Expand/Shrink

utf16_to_utf32

Definition: dword_sequence utf32 = utf16_to_utf32(sequence utf16)
-- or --
string utf8 = utf16_to_utf8(sequence utf16)
Description: Convert a UTF-16 sequence to UTF-32.

Returns a dword_sequence.
pwa/p2js: Not supported, mainly because I cannot think of any good reason to support utf16 in a browser 😀.
It would probably be fairly easy, apart from the fact that p2js.js (now) uses codePointAt() in preference to charCodeAt().
Comments: The input should not contain any elements outside the range 0..#FFFF, or any unmatched surrogates (any values in the range #D800..#DFFF must be present in matching pairs), and the output should not contain any elements outside the range 0..#10FFFF, or any values in the range #D800..#DFFF. Any such erroneous values are replaced with the element value #FFFD.

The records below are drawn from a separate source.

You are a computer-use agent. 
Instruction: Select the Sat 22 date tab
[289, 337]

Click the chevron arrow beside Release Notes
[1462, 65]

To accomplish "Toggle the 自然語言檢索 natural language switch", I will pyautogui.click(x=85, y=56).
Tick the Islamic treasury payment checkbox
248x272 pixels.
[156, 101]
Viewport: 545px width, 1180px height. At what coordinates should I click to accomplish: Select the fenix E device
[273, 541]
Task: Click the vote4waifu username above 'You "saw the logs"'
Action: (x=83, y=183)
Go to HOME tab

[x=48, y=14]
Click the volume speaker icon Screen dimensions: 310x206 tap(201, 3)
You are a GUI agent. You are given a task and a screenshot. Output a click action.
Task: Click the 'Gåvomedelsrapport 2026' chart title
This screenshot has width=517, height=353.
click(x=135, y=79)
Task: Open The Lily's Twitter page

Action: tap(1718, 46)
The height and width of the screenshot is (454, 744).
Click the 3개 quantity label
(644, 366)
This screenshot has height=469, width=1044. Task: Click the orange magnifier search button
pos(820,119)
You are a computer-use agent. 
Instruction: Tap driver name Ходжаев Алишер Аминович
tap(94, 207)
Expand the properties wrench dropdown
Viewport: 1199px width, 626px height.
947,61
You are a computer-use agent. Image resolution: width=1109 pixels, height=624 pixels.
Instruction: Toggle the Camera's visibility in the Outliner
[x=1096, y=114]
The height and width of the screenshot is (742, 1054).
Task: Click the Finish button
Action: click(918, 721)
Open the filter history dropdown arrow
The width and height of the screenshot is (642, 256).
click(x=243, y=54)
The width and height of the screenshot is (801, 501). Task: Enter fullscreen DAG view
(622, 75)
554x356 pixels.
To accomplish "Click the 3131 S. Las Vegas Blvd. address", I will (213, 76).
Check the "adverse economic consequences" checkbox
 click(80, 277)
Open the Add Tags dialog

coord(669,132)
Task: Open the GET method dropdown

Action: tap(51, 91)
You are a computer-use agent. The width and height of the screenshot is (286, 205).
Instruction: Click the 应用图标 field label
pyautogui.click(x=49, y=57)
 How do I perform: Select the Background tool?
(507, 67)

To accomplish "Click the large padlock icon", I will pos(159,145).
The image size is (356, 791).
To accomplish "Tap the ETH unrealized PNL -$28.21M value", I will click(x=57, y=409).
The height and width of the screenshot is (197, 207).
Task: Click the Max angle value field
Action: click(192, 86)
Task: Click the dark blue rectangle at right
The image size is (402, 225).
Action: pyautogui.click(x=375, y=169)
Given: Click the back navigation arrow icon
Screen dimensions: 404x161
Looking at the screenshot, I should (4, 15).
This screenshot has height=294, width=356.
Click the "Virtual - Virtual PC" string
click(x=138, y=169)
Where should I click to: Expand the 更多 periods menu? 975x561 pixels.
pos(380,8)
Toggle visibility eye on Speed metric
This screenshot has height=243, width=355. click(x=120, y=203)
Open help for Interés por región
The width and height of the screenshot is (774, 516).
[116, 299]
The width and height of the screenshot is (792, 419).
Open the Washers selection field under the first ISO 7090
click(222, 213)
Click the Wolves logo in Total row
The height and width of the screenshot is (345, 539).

Unlike utf8_to_utf32() there is no optional fail_flag, and when necessary you must manually check for the presence of any #FFFD in the return, rather than a return of -1.

Note, however, the input can legally contain #FFFD, which are returned unaltered, so technically it is more #FFFD in the output than were in the input that constitutes an error.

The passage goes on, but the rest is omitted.